# PROBLEM REQUIREMENTS:
Write out exactly the lines from the first line of the records below through the line that contains "Select the last", and stop there.

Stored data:
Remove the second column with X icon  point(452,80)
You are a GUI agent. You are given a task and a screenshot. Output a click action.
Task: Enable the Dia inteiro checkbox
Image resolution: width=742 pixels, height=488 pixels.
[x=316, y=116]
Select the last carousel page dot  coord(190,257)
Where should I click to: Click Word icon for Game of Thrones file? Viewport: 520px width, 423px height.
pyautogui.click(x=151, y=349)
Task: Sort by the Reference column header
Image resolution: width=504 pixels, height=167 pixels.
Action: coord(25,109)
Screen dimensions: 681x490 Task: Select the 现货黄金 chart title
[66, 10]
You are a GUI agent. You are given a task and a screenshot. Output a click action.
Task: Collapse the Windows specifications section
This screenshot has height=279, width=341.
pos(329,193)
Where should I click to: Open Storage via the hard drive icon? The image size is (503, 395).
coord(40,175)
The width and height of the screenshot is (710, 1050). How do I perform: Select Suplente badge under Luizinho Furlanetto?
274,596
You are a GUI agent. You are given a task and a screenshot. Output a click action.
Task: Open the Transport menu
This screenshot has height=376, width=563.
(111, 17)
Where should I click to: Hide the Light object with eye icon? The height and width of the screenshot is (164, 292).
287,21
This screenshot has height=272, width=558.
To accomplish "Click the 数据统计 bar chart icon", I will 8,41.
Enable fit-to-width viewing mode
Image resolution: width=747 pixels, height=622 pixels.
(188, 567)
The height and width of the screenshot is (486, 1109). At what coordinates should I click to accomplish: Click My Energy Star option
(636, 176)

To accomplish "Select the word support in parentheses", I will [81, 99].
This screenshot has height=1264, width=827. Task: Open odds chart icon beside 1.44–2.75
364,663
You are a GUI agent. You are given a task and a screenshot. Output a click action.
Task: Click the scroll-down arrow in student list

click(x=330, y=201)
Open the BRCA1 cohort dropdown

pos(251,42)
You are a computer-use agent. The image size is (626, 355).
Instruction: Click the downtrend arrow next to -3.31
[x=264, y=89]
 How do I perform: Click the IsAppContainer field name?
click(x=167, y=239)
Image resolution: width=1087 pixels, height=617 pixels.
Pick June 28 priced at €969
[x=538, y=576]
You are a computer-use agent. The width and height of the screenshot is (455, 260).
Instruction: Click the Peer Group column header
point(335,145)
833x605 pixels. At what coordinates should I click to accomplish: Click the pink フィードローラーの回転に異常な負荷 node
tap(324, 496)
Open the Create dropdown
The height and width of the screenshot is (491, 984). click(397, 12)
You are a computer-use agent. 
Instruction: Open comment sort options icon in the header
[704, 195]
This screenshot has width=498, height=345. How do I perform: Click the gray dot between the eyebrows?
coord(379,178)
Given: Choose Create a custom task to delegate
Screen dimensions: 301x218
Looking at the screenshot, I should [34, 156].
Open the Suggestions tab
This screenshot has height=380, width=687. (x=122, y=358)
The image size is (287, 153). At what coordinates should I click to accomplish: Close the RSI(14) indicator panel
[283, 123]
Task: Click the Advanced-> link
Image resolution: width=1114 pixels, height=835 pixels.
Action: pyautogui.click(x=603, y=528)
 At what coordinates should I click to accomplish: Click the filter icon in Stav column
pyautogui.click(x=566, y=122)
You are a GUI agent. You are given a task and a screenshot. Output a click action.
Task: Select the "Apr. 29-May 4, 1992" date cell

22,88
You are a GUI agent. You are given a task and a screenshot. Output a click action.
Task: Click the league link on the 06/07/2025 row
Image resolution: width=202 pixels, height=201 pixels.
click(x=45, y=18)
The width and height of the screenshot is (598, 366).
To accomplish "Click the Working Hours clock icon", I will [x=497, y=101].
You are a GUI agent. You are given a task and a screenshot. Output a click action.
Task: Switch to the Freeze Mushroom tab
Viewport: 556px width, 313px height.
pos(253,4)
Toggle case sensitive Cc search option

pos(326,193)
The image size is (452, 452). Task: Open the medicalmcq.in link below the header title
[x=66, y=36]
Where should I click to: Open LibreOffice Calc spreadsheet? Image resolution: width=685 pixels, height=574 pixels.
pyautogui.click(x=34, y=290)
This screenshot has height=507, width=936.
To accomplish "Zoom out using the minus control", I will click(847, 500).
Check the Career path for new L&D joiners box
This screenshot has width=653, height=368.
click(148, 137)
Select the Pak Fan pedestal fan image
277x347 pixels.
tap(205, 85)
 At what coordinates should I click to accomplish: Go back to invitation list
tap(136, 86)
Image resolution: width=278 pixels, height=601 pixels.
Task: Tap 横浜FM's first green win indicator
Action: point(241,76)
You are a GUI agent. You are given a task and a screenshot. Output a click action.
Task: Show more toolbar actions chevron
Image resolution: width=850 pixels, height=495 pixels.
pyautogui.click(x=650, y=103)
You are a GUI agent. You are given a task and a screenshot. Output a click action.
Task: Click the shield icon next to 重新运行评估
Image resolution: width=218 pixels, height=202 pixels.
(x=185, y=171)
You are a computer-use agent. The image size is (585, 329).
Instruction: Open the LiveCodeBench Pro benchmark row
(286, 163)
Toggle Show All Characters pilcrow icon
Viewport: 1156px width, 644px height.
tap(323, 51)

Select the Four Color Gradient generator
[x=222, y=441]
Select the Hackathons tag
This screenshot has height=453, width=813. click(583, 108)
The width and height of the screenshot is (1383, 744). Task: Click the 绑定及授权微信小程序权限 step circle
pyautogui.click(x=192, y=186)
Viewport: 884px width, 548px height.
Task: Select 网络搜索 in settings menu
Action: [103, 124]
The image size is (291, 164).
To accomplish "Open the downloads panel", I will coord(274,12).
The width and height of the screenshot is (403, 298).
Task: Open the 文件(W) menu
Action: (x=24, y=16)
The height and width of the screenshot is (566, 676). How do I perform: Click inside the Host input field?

# WORKED SOLUTION:
Remove the second column with X icon  point(452,80)
You are a GUI agent. You are given a task and a screenshot. Output a click action.
Task: Enable the Dia inteiro checkbox
Image resolution: width=742 pixels, height=488 pixels.
[x=316, y=116]
Select the last carousel page dot  coord(190,257)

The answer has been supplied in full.